**REQUIRED WORK:**
Present the data below as a Markdown table with the columns Row and Text, putting each line's number in Row and the line itself in Text. Leave out any blank lines.
■ ■ ■ ■
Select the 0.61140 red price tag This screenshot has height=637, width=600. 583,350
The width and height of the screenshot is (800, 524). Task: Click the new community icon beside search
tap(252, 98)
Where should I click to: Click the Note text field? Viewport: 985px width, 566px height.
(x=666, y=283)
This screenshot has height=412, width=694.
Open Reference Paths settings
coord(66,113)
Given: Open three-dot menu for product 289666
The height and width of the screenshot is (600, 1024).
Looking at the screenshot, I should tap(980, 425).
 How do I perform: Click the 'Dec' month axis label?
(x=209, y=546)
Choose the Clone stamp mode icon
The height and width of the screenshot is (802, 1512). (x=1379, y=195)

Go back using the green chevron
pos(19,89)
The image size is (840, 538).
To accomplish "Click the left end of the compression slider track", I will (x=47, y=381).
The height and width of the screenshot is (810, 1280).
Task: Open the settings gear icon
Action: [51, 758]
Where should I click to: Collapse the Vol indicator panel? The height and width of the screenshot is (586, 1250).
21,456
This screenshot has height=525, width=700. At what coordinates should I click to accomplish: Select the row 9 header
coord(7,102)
■ ■ ■ ■
**CORRECT RESULT:**
| Row | Text |
|---|---|
| 1 | Select the 0.61140 red price tag This screenshot has height=637, width=600. 583,350 |
| 2 | The width and height of the screenshot is (800, 524). Task: Click the new community icon beside search |
| 3 | tap(252, 98) |
| 4 | Where should I click to: Click the Note text field? Viewport: 985px width, 566px height. |
| 5 | (x=666, y=283) |
| 6 | This screenshot has height=412, width=694. |
| 7 | Open Reference Paths settings |
| 8 | coord(66,113) |
| 9 | Given: Open three-dot menu for product 289666 |
| 10 | The height and width of the screenshot is (600, 1024). |
| 11 | Looking at the screenshot, I should tap(980, 425). |
| 12 |  How do I perform: Click the 'Dec' month axis label? |
| 13 | (x=209, y=546) |
| 14 | Choose the Clone stamp mode icon |
| 15 | The height and width of the screenshot is (802, 1512). (x=1379, y=195) |
| 16 | Go back using the green chevron |
| 17 | pos(19,89) |
| 18 | The image size is (840, 538). |
| 19 | To accomplish "Click the left end of the compression slider track", I will (x=47, y=381). |
| 20 | The height and width of the screenshot is (810, 1280). |
| 21 | Task: Open the settings gear icon |
| 22 | Action: [51, 758] |
| 23 | Where should I click to: Collapse the Vol indicator panel? The height and width of the screenshot is (586, 1250). |
| 24 | 21,456 |
| 25 | This screenshot has height=525, width=700. At what coordinates should I click to accomplish: Select the row 9 header |
| 26 | coord(7,102) |